Document extract:
-------------------------

The "water bites" and related pet-trade products are very overpriced, but you can buy the same stuff at Home Depot in it's dry state very cheaply.  They call it "Water Savers" and it's intended as an additive to potting soil.  The large jar of the dry stuff will make something like 50 gallons when you hydrate it yourself! About 2 teaspoon fulls makes a gallon. This is cheaper than any greens or veggies, although not as cheap as a dish with paper towels in it.

Fun Arachnopets Trivia:  Here you can edit your posts when you have something to add, istead of posting again 

Wade


----------



## Immortal_sin (Sep 13, 2002)

I also forgot to add that the smell was cut down considerably, when I started using the unmedicated chick mash as substrate!
They eat it too...
someone suggested this at one time, don't remember who, and it really works.
I have a bowl with veggies and dog food, and now the orange slice instead of water. Seems to be working well now


----------



## The_Phantom (Sep 13, 2002)

*Cricket ressurections*

HEre is something wierd. I found a dead drowned cricket in my Ts water. I pulled it out, put it on the floor of my Ts cage, and went to school (this was when I was still in skool). When I came home, the cricket was alive !!!!!!!!!!!:?


----------



## Paul Day (Sep 13, 2002)

Sorry Wade, I'm still used to Petbugs where you don't have an Edit button.

As for not using substrate, I don't agree with that. I, and people who have tested my "cricket theory" (who have also praised me on it) agree that crickets live longer with substrate then they do without. And crickets can not hide under Repti-bark (well, of course unless they are pinheads, then I use peat). Though the dry food idea sounds like a good one... Substrate isn't nessisarly for keeping in humidity rather it gives a place for fecal matter and dead crickets to decompose, and one bag of Repti-bark goes a long way, so I hardly think it's a waste of money compared to how much I would have to clean the enclosure otherwise. My only problem has been with little beetles that keep poping up. But those usually go away when I switch who I'm buying crickets from!!

-------------------------

Supplied data:

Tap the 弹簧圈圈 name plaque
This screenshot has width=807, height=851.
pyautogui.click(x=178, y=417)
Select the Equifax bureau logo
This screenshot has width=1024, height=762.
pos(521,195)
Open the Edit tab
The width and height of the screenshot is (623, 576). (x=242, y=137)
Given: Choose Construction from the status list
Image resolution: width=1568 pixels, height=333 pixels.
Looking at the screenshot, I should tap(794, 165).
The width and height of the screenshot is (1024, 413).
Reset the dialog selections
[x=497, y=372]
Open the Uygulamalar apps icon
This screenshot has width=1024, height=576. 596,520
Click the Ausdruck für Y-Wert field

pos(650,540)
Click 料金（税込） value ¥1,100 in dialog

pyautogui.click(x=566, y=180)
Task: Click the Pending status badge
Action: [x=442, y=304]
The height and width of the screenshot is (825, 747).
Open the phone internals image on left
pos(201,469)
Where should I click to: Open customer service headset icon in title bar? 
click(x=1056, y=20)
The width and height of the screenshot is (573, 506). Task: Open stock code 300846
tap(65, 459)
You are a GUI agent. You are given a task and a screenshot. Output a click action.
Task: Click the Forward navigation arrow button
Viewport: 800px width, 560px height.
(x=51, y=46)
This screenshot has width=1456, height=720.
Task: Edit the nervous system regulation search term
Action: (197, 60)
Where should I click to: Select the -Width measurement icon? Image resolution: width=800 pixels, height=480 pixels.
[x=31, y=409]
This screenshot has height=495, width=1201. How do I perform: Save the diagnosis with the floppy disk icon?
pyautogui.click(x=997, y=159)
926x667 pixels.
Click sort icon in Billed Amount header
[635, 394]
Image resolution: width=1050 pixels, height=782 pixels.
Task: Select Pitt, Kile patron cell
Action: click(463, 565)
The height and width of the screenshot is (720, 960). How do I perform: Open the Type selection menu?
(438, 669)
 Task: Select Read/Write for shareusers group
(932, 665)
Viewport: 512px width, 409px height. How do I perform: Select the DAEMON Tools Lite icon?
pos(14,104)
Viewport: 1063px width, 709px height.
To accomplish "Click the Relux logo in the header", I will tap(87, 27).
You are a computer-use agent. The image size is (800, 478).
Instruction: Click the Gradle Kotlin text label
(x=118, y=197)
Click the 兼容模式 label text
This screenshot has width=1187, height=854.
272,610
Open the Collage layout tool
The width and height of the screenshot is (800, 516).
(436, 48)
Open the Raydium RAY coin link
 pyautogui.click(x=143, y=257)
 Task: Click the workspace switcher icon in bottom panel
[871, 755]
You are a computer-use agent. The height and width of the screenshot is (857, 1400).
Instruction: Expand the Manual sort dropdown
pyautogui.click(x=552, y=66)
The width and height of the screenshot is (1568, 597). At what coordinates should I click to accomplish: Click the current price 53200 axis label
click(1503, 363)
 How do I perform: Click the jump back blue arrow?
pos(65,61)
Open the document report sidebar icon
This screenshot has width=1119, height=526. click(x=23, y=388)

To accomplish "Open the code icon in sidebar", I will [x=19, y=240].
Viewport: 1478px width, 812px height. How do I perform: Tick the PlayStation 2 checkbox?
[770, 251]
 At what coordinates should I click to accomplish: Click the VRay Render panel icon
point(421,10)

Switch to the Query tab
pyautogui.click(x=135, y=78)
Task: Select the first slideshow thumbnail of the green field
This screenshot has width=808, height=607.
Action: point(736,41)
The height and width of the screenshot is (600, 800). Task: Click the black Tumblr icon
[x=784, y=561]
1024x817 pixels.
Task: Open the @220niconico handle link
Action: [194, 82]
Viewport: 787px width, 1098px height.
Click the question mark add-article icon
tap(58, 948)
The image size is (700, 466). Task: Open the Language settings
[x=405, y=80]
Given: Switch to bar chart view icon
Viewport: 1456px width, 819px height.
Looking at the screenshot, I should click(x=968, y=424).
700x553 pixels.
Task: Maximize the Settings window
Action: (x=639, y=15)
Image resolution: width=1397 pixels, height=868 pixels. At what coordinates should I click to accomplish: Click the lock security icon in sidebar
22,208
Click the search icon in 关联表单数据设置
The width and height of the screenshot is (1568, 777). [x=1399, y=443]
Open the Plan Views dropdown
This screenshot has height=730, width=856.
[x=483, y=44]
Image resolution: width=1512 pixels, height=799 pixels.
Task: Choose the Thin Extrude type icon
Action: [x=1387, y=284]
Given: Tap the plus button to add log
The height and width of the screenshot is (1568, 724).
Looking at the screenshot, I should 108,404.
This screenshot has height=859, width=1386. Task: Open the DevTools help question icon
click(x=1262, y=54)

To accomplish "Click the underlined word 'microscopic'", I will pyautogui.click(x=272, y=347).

-------------------------

What to do:
**1)** Please copy word for word the rows from the first one through the line holding "click(x=1056, y=20)", both ends included.
**2)** Write the next part of the forum thread on keeping crickets, starting after its last sentence.

Task-by-task answers:
**1)**
Tap the 弹簧圈圈 name plaque
This screenshot has width=807, height=851.
pyautogui.click(x=178, y=417)
Select the Equifax bureau logo
This screenshot has width=1024, height=762.
pos(521,195)
Open the Edit tab
The width and height of the screenshot is (623, 576). (x=242, y=137)
Given: Choose Construction from the status list
Image resolution: width=1568 pixels, height=333 pixels.
Looking at the screenshot, I should tap(794, 165).
The width and height of the screenshot is (1024, 413).
Reset the dialog selections
[x=497, y=372]
Open the Uygulamalar apps icon
This screenshot has width=1024, height=576. 596,520
Click the Ausdruck für Y-Wert field

pos(650,540)
Click 料金（税込） value ¥1,100 in dialog

pyautogui.click(x=566, y=180)
Task: Click the Pending status badge
Action: [x=442, y=304]
The height and width of the screenshot is (825, 747).
Open the phone internals image on left
pos(201,469)
Where should I click to: Open customer service headset icon in title bar? 
click(x=1056, y=20)

**2)**
I might clean out my cricket bin every 2 months changing the substrate  So compare the effort you have to go through (cleaning the bin out one a week) with the effort I do. I've gotten used to the smell, it's never got to be a big problem. Heck, crickets have come a long way since I've switched to this method.

Pauly


----------



## Wade (Sep 13, 2002)

I guess if your goal is to keep an ongoing cricket colony, substrate is in order.  I usually use up all my crickets, and then clean when they're gone. I buy 1000 or so every couple of weeks, and clean between batches. I loose very few, and since the bins are cleaned between baches, there's no chance of mites or other pests surviving from one group to the next.   The only time there's any die-offs is a couple of weeks after they reach maturity (i.e. at the end of their normal life span), but I rarely keep them that long, with all my hungry mouths to feed!

Wade


----------



## Arachnopuppy (Sep 13, 2002)

I have tried all kinds of substrates and even no substrates with cricket colonies and discovered that no substrate at all with the egg cratings give out the worst smell, especially for someone like me who is too lazy to clean them out every week.  I am currently using peat moss, which works wonderfully with considerably less mortality rate and very little smell.  As for the food, I usually throw in whatever I find left over around the kitchen that is dry every few days or so and pick out remains every other day or so.  I think I'll stick with this way until I can think of a better way.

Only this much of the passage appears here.